AI Meets Oncology: Tailoring Cancer Treatments with MMRDetect

Researchers at the University of Cambridge developed the MMRDetect algorithm, which identifies tumors with mismatch repair deficiencies using data from the 100,000 Genomes Project. This innovation enables clinicians to personalize immunotherapy treatments by targeting genetic weaknesses in tumors. By leveraging CRISPR-Cas9 and whole-genome sequencing, the study revealed critical DNA repair genes and their unique mutational signatures. This breakthrough could significantly improve survival rates by optimizing treatment strategies for various cancers.
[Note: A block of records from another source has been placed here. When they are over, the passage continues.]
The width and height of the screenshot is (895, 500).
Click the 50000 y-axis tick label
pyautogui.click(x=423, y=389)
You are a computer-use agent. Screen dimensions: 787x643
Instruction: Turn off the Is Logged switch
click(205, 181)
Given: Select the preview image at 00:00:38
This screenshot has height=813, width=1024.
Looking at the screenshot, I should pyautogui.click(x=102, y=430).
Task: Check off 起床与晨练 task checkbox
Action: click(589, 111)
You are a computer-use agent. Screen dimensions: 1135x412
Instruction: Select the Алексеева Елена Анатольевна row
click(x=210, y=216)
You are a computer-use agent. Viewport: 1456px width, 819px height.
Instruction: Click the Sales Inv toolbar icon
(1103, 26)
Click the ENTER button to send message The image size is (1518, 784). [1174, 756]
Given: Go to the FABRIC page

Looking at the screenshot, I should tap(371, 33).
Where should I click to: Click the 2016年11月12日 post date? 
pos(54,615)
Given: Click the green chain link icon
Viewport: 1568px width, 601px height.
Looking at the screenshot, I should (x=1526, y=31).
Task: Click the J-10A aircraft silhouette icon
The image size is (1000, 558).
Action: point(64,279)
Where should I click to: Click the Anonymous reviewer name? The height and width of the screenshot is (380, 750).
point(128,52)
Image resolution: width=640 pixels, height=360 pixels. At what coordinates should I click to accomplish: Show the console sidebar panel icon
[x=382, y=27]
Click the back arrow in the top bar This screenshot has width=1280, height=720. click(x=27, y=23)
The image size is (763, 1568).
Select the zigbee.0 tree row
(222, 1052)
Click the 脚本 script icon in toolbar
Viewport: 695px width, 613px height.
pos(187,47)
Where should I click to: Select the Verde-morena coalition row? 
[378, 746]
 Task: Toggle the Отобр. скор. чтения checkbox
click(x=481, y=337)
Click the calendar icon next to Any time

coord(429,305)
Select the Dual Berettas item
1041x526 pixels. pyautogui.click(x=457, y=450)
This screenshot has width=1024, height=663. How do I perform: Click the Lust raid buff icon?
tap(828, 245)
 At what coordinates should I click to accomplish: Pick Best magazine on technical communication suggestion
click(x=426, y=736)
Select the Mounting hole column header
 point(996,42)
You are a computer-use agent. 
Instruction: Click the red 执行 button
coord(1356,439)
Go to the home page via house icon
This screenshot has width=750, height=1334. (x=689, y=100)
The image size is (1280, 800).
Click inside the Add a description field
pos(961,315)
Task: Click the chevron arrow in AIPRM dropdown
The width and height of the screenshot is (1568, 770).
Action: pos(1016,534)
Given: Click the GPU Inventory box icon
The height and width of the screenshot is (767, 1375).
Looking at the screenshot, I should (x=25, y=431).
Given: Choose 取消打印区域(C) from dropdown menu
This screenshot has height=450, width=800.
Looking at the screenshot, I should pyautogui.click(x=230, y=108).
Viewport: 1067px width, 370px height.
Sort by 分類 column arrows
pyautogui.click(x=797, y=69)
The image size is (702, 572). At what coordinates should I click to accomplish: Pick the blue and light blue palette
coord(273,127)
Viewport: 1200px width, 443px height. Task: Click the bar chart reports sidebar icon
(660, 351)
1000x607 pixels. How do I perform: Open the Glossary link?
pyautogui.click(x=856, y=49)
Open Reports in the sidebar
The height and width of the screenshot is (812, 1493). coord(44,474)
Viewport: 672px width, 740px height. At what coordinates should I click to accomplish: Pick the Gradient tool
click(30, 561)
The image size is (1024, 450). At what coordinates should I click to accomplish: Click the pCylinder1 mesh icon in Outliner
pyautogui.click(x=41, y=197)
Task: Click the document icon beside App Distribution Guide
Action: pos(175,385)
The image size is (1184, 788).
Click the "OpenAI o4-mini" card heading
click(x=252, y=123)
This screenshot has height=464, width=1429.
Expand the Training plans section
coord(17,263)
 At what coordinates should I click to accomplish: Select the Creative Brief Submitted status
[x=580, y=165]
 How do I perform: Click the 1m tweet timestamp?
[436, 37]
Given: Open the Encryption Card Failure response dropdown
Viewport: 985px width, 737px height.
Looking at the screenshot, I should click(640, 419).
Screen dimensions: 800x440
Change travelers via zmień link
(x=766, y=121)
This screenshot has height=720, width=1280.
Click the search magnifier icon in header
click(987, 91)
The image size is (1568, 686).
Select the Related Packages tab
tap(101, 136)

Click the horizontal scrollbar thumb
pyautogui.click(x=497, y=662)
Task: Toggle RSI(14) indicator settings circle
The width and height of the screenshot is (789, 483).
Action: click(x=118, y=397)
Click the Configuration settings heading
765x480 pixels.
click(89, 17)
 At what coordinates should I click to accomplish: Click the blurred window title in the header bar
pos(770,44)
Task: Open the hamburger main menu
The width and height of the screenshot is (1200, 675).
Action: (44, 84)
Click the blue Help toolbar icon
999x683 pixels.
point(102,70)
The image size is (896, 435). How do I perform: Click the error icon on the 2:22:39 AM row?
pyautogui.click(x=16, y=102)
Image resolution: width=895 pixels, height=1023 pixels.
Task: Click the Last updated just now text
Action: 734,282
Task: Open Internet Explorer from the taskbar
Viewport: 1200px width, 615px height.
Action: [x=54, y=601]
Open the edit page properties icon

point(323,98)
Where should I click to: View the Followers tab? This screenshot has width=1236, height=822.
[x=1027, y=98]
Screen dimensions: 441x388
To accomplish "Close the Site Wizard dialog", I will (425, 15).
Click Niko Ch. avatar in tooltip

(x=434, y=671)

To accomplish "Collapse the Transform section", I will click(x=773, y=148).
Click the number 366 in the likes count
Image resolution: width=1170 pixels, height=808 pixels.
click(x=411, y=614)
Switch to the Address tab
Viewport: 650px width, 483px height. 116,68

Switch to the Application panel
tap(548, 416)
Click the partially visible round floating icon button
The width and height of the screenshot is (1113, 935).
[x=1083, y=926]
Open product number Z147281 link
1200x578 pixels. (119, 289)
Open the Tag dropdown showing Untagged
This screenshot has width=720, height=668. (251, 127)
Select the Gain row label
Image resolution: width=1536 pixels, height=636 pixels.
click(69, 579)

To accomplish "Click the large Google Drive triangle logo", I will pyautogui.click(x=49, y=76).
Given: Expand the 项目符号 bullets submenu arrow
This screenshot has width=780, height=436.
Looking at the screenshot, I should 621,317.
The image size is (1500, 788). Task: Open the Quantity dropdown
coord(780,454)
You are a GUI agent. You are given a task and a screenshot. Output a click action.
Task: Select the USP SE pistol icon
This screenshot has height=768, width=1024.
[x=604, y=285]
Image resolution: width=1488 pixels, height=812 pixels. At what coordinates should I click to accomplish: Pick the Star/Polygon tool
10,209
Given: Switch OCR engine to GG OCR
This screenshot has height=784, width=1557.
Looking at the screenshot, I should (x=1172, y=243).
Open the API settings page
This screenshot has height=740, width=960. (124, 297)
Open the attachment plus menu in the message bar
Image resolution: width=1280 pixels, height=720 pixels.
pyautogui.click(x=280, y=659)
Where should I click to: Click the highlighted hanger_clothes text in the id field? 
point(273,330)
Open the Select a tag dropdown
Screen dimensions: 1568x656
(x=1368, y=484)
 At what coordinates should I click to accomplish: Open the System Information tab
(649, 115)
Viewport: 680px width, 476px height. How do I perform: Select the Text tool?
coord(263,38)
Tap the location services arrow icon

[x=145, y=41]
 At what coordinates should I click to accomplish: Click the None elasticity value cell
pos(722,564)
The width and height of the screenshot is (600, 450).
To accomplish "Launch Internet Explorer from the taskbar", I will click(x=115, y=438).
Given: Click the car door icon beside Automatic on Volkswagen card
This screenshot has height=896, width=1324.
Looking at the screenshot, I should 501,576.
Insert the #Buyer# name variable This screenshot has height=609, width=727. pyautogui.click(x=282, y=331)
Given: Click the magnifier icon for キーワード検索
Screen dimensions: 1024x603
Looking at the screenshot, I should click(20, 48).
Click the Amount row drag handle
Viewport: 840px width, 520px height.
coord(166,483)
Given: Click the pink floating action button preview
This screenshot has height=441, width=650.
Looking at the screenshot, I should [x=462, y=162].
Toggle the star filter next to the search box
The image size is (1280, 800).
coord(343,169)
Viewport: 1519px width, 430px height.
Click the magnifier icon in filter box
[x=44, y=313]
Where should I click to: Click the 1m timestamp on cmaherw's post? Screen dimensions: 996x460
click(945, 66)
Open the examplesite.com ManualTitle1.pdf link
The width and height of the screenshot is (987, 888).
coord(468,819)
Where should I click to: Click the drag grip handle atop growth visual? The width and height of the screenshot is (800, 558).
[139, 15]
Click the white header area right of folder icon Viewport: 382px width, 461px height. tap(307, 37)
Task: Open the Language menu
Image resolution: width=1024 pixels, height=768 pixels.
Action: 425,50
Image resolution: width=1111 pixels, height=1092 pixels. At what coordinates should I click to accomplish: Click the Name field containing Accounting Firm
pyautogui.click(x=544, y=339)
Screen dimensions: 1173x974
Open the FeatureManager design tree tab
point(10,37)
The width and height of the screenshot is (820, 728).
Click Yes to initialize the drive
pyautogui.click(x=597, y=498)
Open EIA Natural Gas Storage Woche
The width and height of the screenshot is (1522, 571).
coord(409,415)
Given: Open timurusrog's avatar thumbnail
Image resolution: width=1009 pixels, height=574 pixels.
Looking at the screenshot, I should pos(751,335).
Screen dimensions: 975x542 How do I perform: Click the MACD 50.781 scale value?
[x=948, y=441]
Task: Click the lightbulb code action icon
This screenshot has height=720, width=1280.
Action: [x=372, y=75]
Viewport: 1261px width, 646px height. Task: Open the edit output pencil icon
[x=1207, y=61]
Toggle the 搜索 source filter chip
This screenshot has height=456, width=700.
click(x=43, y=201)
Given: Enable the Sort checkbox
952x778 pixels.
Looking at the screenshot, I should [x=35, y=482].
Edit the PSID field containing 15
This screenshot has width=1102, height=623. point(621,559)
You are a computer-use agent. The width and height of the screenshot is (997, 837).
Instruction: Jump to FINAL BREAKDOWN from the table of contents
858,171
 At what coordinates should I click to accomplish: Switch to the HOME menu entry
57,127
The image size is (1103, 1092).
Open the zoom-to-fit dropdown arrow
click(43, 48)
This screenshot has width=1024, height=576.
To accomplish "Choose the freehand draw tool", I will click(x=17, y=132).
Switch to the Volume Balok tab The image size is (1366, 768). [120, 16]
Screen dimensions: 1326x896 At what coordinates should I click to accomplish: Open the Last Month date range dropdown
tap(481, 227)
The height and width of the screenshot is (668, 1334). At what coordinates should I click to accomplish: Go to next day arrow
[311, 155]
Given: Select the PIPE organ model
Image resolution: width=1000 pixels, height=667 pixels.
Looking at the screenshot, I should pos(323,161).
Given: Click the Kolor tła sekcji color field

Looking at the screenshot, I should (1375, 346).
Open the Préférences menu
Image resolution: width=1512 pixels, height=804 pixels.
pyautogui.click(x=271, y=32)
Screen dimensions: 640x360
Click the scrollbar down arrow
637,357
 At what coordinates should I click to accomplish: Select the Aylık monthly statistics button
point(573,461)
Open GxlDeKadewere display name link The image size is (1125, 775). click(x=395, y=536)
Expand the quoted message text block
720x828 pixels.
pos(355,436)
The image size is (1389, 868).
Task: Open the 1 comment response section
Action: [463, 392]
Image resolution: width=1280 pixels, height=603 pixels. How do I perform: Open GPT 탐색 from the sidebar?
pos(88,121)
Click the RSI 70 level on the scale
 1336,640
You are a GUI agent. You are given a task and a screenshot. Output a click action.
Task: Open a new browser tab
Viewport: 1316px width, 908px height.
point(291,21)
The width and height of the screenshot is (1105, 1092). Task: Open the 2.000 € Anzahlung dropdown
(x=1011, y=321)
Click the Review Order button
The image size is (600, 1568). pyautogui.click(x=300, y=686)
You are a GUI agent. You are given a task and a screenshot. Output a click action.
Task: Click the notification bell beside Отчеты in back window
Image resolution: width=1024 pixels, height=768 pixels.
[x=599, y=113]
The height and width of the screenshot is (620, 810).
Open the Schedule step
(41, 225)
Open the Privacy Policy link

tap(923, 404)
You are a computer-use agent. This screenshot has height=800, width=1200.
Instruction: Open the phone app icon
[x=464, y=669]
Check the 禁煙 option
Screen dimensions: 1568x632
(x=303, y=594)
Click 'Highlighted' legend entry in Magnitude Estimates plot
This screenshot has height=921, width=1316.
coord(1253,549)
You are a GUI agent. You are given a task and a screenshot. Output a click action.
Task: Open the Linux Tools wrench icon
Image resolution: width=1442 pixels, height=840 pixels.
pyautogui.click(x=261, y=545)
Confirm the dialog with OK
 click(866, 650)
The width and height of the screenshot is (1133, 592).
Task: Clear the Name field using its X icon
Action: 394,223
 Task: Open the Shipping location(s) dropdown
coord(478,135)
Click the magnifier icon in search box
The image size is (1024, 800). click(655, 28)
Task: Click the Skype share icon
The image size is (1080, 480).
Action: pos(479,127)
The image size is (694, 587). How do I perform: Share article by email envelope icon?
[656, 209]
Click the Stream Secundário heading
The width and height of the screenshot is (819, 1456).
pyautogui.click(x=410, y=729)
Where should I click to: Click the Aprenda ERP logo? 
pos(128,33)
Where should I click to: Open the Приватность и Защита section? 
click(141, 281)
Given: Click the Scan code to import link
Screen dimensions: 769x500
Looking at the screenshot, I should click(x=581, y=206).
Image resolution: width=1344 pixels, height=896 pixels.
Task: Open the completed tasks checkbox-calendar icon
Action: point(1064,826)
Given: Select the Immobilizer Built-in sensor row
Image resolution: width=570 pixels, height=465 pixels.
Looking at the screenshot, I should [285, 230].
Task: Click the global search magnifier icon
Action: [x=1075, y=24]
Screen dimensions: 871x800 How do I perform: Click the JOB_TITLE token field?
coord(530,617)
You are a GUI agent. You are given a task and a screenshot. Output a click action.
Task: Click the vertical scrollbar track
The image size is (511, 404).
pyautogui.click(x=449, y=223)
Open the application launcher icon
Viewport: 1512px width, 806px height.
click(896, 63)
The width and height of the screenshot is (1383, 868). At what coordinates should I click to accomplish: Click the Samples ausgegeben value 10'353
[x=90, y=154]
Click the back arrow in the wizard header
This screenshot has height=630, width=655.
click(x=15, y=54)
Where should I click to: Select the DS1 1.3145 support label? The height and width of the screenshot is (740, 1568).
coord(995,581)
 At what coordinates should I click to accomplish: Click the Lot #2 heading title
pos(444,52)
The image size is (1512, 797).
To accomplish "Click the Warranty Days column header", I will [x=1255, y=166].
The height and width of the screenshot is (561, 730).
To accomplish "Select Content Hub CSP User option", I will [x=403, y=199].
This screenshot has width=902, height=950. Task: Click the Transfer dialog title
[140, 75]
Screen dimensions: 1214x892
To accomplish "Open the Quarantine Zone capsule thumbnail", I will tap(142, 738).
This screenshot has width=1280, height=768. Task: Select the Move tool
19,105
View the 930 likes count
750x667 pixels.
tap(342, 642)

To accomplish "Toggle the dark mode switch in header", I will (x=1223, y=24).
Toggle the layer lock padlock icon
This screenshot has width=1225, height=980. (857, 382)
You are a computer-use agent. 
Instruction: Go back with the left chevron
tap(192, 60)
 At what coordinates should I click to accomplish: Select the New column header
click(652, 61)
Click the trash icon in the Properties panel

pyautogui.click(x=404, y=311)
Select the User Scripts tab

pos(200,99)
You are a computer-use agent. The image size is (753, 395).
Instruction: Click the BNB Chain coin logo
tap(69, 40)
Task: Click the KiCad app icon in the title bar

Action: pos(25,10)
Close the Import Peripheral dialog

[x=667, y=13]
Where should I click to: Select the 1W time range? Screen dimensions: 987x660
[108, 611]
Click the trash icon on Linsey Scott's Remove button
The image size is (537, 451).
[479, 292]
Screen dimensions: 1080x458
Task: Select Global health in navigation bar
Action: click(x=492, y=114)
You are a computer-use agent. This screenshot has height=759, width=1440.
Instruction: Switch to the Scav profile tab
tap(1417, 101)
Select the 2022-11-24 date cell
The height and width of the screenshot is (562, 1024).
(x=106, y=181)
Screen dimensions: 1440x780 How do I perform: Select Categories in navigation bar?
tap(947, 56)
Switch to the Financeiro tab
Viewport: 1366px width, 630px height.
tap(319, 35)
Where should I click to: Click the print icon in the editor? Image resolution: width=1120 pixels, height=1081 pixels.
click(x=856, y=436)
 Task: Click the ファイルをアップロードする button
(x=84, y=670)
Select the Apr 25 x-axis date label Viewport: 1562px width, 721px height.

Researchers from the University of Cambridge have developed a new algorithm called MMRDetect to identify tumors sensitive to specific immunotherapies. This tool uses data from the 100,000 Genomes Project, analyzing thousands of NHS cancer patient samples to detect "mismatch repair deficiencies" in tumors. The study identified nine critical DNA repair genes that protect the genome from damage caused by oxygen, water, and cell division errors. Using CRISPR-Cas9, the team knocked out these genes in healthy stem cells to observe mutational signatures, which serve as biomarkers for repair pathway defects. These signatures can help determine which treatments are most effective for individual patients. The MMRDetect algorithm was trained on whole genome sequencing data to identify tumors with mismatch repair deficiency, making them sensitive to checkpoint inhibitors. This breakthrough is a result of collaboration with the 100,000 Genomes Project, demonstrating its value in precision medicine. The algorithm could transform cancer treatment by personalizing therapies based on genetic weaknesses in tumors. It is planned to be rolled out across all cancers identified by Genomics England. The research highlights the potential of genomic data to improve patient outcomes by tailoring treatments to specific genetic vulnerabilities.